The chief and Ron are sitting across from them on a matching sofa. I’m still in the doorway, like I haven’t decided if I should go in or not.

“If Mia drops the charges, all of this goes away,” Chief Frizzell says.

I nod slowly, as if I’m considering it. “What do you mean by all this?” I ask.

“It means”—Dad stands up, he does that when he goes into bully mode—“I won’t sue your bitch for slander.”

I walk up to my father and grab his shirt.

He glares at me, his eyes burning with fury. “What the fuck—”

“I told you not to call her that. You disparage my wife again, and they’ll be throwing me into a cell for physically assaulting you.” I shove him lightly, releasing his shirt. He falls back on his ass onto the sofa.

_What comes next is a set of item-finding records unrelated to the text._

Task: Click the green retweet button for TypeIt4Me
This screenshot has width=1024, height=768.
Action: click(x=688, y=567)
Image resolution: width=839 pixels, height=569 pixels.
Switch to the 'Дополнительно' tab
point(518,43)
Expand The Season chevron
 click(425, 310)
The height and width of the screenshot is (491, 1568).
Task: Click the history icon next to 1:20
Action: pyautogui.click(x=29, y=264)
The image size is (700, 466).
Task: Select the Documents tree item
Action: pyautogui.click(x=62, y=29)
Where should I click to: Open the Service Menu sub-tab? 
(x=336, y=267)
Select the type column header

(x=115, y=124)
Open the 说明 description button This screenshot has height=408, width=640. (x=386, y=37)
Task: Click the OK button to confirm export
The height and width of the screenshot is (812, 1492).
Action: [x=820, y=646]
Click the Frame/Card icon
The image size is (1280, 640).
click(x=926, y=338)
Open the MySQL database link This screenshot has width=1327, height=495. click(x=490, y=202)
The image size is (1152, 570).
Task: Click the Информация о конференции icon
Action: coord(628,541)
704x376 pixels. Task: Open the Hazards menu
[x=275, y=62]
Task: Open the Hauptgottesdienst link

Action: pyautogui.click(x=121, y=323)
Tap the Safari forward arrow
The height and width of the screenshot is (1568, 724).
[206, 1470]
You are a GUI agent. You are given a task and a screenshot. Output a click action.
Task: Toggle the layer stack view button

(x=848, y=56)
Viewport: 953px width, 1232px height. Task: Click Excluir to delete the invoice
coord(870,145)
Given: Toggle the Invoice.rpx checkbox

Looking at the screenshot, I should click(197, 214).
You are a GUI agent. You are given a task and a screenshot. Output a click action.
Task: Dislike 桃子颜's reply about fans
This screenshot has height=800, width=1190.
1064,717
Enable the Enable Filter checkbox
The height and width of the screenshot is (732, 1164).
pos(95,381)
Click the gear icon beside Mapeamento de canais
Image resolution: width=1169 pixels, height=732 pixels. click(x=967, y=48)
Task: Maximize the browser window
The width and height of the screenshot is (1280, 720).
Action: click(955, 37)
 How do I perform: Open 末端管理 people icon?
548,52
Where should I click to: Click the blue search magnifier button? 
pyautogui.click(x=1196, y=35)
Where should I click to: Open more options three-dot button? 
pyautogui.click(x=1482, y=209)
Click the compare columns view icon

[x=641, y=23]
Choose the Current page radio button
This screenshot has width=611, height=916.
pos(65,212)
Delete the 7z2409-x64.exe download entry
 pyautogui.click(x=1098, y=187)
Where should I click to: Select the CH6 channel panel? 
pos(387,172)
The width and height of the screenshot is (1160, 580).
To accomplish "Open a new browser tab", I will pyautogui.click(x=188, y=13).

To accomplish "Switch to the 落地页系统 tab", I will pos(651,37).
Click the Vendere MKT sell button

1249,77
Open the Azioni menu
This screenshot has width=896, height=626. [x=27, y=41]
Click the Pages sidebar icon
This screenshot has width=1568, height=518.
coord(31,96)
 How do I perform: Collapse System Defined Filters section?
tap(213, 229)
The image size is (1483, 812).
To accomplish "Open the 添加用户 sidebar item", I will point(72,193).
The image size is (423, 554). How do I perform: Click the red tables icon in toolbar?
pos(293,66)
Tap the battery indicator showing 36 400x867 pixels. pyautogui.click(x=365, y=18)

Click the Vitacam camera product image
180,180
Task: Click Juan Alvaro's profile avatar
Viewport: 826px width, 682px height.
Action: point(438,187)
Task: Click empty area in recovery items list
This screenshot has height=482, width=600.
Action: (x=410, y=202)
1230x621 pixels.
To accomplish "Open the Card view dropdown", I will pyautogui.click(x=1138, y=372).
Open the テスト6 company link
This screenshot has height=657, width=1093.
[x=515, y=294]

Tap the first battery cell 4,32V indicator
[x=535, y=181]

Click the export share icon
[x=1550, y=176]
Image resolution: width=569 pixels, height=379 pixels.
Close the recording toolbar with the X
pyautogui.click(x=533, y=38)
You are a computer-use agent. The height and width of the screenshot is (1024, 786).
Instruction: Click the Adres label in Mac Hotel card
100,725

I look around the room. Everyone is shell-shocked.

“I came here to let you know, Mom, that when Mia asked me if she shouldn’t press charges, I told her to do it.”

“What?” Mom cries out.

“Aiden,” Gianna squeals.

“Now, I want you to hear me, because this is the last time I’m setting foot in this house.

Stay the fuck away from Mia. You see her, you walk across the street to avoid subjecting her to your presence.

” I turn to face a pale Ron and a Chief who looks even more stressed than he did five minutes ago.

“John, I hear there is video evidence of the assault.”

Chief Frizzell notices my calling him by his first name, like my father does—it’s my not-so-subtle way of telling him that I am now the head of Winter Financial.

“Ah…yes, Aiden, there is.”

“Good.” I look over my shoulder at my family. “Good luck in court.”

And then, I walk out of my parents’ house and their oppressive presence.